* **Problem**:
Give the lines of the records from the line containing "Click the Van" through the line containing "Action: tap(17, 132)" as a JSON list of strings, one string per line, with blank lines left out.

* **Exercise input**:
========================

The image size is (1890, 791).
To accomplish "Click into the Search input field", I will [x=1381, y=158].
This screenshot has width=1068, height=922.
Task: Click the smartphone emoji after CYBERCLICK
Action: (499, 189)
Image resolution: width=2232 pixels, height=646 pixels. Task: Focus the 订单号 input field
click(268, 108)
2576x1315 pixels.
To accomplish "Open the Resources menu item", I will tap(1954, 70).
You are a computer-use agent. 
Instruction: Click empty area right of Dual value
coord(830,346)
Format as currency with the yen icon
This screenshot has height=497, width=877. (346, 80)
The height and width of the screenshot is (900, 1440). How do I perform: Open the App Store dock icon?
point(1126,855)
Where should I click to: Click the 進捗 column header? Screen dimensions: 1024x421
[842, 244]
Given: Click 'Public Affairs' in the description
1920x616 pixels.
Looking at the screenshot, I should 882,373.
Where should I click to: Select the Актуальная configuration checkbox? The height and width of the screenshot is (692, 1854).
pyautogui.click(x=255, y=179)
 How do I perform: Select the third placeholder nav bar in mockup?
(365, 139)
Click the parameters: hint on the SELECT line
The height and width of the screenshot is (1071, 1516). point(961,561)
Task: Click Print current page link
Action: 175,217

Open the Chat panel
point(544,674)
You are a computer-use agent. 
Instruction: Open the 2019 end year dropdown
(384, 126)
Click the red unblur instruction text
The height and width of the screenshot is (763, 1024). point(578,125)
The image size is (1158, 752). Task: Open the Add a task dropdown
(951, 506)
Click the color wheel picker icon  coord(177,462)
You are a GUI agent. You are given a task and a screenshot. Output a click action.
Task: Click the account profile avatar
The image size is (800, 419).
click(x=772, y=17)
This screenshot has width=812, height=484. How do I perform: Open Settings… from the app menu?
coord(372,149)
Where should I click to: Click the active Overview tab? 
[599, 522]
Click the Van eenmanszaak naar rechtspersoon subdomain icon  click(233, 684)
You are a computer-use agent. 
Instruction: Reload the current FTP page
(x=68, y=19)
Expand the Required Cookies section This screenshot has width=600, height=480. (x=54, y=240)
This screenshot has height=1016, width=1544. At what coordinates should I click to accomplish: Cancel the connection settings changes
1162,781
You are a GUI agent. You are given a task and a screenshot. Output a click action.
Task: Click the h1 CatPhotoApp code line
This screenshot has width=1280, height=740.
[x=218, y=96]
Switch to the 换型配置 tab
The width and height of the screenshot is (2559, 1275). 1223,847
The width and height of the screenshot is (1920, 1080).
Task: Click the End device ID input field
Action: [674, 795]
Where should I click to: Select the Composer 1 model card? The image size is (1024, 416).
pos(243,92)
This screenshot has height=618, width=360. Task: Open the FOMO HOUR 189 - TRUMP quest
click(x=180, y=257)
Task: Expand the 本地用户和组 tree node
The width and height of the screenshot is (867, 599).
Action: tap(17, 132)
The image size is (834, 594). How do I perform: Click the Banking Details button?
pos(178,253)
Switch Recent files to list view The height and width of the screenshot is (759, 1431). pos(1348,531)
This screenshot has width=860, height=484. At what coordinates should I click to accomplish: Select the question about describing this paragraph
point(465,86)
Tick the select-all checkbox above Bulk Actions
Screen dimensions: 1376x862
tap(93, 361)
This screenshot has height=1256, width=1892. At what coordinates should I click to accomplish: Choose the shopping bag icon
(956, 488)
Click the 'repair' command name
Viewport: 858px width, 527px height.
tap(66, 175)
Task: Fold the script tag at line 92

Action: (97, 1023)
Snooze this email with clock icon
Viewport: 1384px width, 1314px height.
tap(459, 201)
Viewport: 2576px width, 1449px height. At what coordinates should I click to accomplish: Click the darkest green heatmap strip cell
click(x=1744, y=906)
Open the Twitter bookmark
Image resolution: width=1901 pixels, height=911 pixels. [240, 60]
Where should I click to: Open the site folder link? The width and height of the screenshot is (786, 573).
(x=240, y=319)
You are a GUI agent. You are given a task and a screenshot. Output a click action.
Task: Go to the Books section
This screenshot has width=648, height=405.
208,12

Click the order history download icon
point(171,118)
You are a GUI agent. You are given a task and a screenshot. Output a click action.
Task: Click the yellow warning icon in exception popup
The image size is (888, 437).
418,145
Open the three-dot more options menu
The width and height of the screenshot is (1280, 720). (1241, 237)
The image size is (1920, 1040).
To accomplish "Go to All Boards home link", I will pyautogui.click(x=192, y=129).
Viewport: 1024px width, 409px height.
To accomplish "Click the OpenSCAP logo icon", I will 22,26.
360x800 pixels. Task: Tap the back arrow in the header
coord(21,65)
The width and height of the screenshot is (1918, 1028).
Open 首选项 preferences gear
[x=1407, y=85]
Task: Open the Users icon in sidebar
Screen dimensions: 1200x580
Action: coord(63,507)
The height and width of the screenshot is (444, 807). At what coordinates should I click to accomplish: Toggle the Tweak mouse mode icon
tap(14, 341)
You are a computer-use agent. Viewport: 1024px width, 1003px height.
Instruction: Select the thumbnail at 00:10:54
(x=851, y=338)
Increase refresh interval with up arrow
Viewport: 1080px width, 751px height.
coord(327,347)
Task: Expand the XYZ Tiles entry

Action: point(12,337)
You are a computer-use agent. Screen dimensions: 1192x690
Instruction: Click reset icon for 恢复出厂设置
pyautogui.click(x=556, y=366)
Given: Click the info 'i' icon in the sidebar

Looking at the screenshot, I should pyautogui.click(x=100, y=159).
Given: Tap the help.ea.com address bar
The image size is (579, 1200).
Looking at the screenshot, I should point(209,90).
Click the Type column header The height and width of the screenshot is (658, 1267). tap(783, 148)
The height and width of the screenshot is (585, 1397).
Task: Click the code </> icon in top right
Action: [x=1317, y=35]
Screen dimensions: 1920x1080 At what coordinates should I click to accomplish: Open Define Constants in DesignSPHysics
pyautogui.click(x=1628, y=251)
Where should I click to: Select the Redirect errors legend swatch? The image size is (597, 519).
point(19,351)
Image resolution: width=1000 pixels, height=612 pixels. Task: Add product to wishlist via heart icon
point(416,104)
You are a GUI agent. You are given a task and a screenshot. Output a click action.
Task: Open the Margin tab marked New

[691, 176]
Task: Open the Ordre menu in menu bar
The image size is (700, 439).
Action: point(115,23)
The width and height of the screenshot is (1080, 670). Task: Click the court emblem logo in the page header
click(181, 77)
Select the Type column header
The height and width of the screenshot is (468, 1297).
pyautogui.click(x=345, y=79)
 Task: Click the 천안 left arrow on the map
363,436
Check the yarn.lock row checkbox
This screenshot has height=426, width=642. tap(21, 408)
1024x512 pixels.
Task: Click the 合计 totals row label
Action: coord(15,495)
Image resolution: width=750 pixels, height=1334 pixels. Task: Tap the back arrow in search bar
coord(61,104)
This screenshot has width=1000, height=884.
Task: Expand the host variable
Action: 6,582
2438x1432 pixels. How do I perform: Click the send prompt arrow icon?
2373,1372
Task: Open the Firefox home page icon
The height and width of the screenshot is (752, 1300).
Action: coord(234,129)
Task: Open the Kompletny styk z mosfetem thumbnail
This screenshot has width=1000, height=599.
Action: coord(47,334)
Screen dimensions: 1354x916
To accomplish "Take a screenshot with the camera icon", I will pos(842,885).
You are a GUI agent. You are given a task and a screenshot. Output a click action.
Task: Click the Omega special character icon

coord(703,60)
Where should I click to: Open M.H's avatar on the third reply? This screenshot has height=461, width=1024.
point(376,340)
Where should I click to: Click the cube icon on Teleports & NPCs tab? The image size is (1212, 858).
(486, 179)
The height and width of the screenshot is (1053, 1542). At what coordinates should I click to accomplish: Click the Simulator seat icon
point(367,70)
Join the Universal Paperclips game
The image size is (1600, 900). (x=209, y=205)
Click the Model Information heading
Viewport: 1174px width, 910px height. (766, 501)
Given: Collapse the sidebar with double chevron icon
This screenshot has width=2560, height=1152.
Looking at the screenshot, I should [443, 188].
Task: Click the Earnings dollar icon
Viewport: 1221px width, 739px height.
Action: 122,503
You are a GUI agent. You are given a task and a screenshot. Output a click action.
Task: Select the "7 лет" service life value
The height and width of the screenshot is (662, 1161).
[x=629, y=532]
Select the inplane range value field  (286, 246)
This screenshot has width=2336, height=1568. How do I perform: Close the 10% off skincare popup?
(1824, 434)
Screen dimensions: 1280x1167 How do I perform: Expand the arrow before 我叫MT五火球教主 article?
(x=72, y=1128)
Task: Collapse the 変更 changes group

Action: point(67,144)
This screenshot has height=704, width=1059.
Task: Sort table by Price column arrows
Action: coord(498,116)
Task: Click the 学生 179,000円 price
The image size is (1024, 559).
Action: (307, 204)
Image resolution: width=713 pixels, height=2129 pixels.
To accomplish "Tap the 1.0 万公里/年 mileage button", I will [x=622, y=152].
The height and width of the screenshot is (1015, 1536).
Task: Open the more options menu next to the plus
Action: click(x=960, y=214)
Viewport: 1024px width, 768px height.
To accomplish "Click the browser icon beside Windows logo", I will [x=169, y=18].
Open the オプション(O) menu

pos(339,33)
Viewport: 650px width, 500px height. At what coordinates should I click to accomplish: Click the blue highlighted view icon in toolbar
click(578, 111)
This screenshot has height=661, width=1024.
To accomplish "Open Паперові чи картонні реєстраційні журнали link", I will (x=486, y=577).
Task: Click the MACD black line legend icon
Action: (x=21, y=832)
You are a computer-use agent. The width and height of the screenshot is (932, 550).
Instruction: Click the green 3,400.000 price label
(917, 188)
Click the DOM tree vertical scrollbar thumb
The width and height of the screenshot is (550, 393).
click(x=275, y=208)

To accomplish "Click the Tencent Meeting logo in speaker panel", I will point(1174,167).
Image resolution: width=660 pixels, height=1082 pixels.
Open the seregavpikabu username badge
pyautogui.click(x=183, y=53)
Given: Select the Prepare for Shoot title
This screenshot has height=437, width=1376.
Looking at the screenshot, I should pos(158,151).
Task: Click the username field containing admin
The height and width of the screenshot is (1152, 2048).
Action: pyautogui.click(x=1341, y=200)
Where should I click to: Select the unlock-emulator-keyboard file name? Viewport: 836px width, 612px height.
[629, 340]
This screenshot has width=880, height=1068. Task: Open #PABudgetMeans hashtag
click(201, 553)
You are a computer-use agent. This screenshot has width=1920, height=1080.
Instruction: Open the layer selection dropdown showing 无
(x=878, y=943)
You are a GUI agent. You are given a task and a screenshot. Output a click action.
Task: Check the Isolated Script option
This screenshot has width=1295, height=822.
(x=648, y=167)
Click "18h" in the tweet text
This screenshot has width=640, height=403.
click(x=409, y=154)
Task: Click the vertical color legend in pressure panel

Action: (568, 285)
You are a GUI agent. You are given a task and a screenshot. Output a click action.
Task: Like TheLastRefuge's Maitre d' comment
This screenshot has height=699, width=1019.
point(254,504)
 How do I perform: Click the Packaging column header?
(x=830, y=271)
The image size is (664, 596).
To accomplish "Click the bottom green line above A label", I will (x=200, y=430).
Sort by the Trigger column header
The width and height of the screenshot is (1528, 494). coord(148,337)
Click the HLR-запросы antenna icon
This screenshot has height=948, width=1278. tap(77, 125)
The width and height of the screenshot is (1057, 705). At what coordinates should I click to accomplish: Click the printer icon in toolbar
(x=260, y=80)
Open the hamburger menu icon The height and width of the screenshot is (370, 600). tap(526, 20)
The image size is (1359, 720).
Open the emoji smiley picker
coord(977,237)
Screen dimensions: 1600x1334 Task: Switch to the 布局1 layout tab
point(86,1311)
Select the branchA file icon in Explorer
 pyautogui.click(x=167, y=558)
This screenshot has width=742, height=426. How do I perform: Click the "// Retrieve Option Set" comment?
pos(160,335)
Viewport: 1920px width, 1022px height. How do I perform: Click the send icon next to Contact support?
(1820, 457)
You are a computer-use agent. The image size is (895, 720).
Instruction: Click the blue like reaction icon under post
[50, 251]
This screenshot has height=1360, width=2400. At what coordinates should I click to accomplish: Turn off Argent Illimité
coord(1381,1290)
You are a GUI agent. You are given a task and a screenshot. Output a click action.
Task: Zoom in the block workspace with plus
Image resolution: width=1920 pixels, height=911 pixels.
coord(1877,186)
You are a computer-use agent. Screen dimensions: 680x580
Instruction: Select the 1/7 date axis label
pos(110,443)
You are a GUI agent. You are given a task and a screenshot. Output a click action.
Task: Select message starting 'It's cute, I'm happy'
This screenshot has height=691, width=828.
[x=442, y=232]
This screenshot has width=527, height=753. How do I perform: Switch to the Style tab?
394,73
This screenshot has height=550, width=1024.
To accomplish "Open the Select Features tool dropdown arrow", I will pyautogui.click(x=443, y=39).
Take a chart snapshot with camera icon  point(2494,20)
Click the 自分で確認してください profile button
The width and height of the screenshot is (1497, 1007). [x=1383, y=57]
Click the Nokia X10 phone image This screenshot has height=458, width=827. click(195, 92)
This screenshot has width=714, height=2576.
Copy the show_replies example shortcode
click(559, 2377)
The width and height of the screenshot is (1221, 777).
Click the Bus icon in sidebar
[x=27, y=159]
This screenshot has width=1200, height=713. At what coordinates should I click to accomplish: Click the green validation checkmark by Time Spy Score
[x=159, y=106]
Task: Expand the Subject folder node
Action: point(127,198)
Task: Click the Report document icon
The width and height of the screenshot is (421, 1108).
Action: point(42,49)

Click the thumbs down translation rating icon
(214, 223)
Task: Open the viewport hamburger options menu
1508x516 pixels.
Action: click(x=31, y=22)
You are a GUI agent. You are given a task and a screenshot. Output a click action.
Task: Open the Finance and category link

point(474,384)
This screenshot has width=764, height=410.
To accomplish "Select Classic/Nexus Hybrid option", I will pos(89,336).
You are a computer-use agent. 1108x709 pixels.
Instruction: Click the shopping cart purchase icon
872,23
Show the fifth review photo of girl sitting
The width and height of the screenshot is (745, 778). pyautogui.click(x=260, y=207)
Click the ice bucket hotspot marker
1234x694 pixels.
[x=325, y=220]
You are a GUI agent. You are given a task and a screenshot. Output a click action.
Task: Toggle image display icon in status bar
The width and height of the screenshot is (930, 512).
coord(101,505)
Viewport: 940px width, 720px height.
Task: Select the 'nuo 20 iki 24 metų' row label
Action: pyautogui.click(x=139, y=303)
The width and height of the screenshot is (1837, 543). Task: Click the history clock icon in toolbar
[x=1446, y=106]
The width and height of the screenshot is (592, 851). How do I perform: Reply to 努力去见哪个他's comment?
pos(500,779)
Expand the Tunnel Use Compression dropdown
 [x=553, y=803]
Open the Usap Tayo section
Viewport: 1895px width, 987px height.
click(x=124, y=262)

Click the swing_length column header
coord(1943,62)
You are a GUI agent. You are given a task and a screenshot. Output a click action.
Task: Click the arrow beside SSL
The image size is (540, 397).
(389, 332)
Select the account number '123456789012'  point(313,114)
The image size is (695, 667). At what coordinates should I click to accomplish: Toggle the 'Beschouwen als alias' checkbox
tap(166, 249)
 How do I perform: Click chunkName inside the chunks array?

========================

* **Worked solution**:
[
  "Click the Van eenmanszaak naar rechtspersoon subdomain icon  click(233, 684)",
  "You are a computer-use agent. ",
  "Instruction: Reload the current FTP page",
  "(x=68, y=19)",
  "Expand the Required Cookies section This screenshot has width=600, height=480. (x=54, y=240)",
  "This screenshot has height=1016, width=1544. At what coordinates should I click to accomplish: Cancel the connection settings changes",
  "1162,781",
  "You are a GUI agent. You are given a task and a screenshot. Output a click action.",
  "Task: Click the h1 CatPhotoApp code line",
  "This screenshot has width=1280, height=740.",
  "[x=218, y=96]",
  "Switch to the 换型配置 tab",
  "The width and height of the screenshot is (2559, 1275). 1223,847",
  "The width and height of the screenshot is (1920, 1080).",
  "Task: Click the End device ID input field",
  "Action: [674, 795]",
  "Where should I click to: Select the Composer 1 model card? The image size is (1024, 416).",
  "pos(243,92)",
  "This screenshot has height=618, width=360. Task: Open the FOMO HOUR 189 - TRUMP quest",
  "click(x=180, y=257)",
  "Task: Expand the 本地用户和组 tree node",
  "The width and height of the screenshot is (867, 599).",
  "Action: tap(17, 132)"
]